Simone Sabbioni supera se stesso

Titolo tricolore e record italiano

Simone Sabbioni

Simone Sabbioni

RICCIONE. Profeta in patria, e che profeta... È nata una stella del nuoto azzurro ed è riccionese doc. Simone Sabbioni si prende tutto alla prima gara del programma dei campionati italiani in vasca lunga nell'acqua di casa.

Il prodotto del vivaio della Comunale e portacolori della Swim Pro nei 100 dorso conquista il titolo italiano, resta sotto il limite per la qualificazione di Kazan e dunque sarà ai Mondiali e soprattutto fa segnare uno storico record italiano togliendolo a uno dei suoi idoli di infanzia, Mirco Di Tora a cui chiedeva l'autografo qualche anno fa. Per Sabbioni si tratta del terzo tempo europeo della stagione dietro (ma di poco) ai mostri sacri della specialità, l'inglese Walker Habborn e il francese Stravius, il settimo crono mondiale dell'anno, un tempo che lo proietta nell'elite assoluta della specialità a 16 mesi dall'appuntamento più importante, Rio 2016.

Una gara perfetta quella in finale di un Sabbioni che si era nascosto al mattino con un 54"99 appena sufficiente e comunque in totale risparmio che gli aveva fruttato il terzo tempo di qualificazione.

Al pomeriggio, invece, con tutti gli occhi di amici e parenti puntati addosso la partenza perfetta che lo ha messo già davanti a tutti dopo i primi metri di gara, con gli avversari più temuti, Ciccarese e Bonacchi, costretti da subito ad inseguire. Perfetta la virata, splendidi gli ultimi 30 metri di gara del riccionese che non ha sbagliato nulla soprattutto nella vasca di ritorno ed ha chiuso in 53"49, quasi tre decimi meno rispetto al Di Tora "gommato" di Roma.

Sabbioni piace perché si stupisce anche di se stesso. «Non me l'aspettavo, lo ammetto. Pensavo di valere il personale, vista la buona condizione messa in mostra ai giovanili un mese fa ma non credevo di poter arrivare a così tanto. Sono troppo contento».
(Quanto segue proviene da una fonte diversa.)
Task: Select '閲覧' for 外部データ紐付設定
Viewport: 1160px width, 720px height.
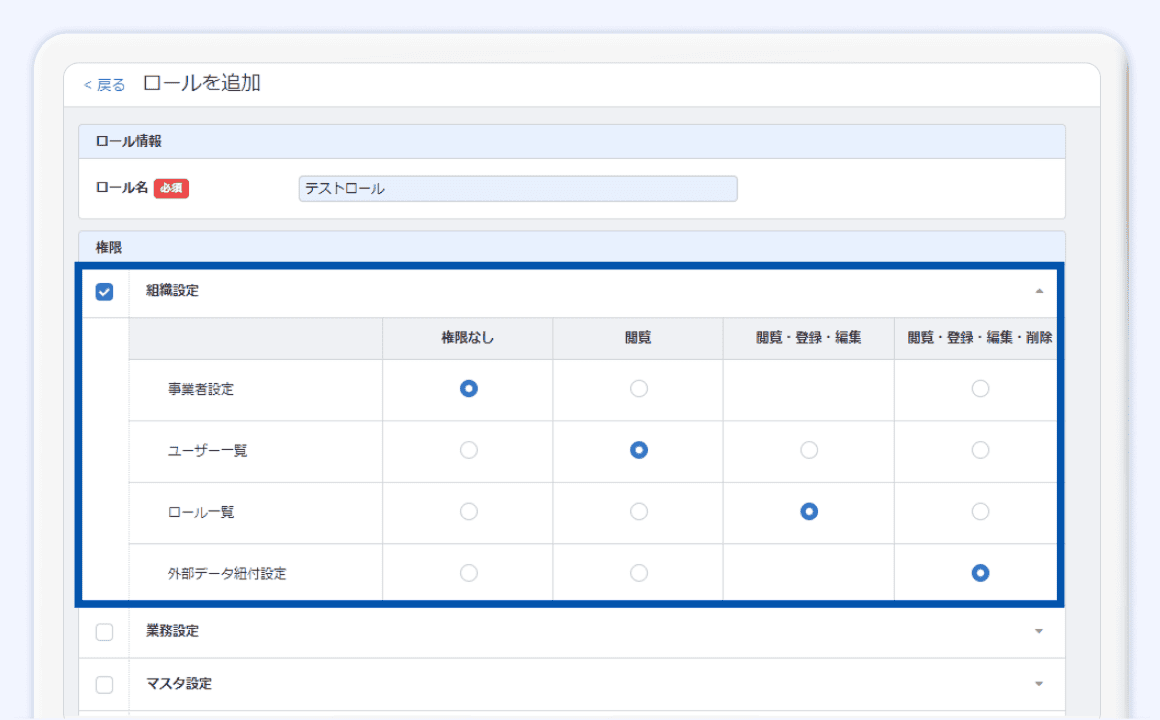Action: tap(639, 573)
La caratteristica di Sabbioni è che si migliora ogni volta che scende in vasca per un appuntamento importante. «Arriverà il momento in cui mi dovrò fermare - afferma - spero più tardi possibile, spero dopo Rio. Inizio a pensarci, anche se adesso l'obiettivo è fare meglio possibile ai Mondiali di Kazan, dove, posso dirlo, ci sarò sicuramente».

Un Sabbioni che parla della sua gara perfetta. «Ho azzeccato praticamente tutto ma sono stupito soprattutto della mia virata - dichiara il riccionese - credo di aver guadagnato molto lì rispetto ai miei avversari, poi anche la presa in acqua è stata buona, tutto ha funzionato perfetta ente. Sapevo che oggi (ieri ndr) sarebbe stato un giorno importante».
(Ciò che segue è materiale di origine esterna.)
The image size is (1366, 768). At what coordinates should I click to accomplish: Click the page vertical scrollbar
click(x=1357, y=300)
Forse lo aveva segnato sul suo calendario, Simone Sabbioni il 14 aprile ma per lui siamo solo all'inizio. «Intanto ci sono ancora due gare da disputare in questo campionato italiano più la staffetta e non voglio certo fermarmi qui - dichiara, secco il nuovo campione italiano - la condizione è sicuramente buona, ora anche il morale è altissimo. Spero di potermela giocare anche per qualche altro titolo. Per ora, però, il primo obiettivo è centrato e va benissimo così. Posso ancora migliorare? Certo, si può sempre migliorare».